Dear Abby: I have never received a romantic Valentine, and that’s OK with me. With all the sappy movies on TV and the stores blooming in pink and red, we often forget that St. Valentine wasn’t the one in love. (He was a Roman priest who married Christian couples and was killed for his trouble.)
My advice to others, particularly singles, is to take a page out of St. Valentine’s book and focus not on yourself, but on others.
Every year on Feb. 14 I give everyone I encounter a kiddie Valentine, and every year at least one person is delighted. I have been doing this for the last 20 years and my St. Valentine’s Days have been happy because of it. It’s amazing the difference that focusing on giving rather than receiving can make. (And it works any day of the year.) – Kid at Heart
Dear Kid: I couldn’t agree more with your positive philosophy. Reading your letter lifted my spirits, and I hope it will bring a smile to my readers as it did for me.Thank you for sharing.
Dear Abby: I am wondering about the proper way to handle something.
I found a dentist I really like and plan to continue seeing for regular cleanings.
I asked my dentist to complete an estimate for orthodontic work, and the cost was several thousand dollars.

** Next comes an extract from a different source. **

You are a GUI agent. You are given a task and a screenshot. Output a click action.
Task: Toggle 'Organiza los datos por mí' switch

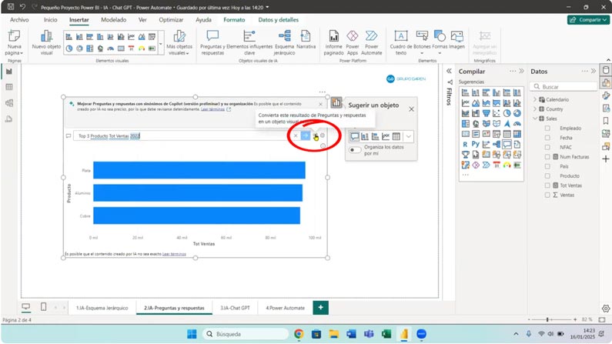355,150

I got a few more estimates and found another company that can do the same work and will charge a lot less.
I plan to go with the least expensive option.
However, when I return to the dentist, I’m afraid it will be awkward or that I’ll be perceived as rude for not accepting their service bid. Help! – What’s Right?
Dear What’s Right?: Talk to the dentist you like and tell him/her you received other estimates for the orthodontic work.
Then ask if he/she can match the lower estimate. You may find the dentist is willing to do that.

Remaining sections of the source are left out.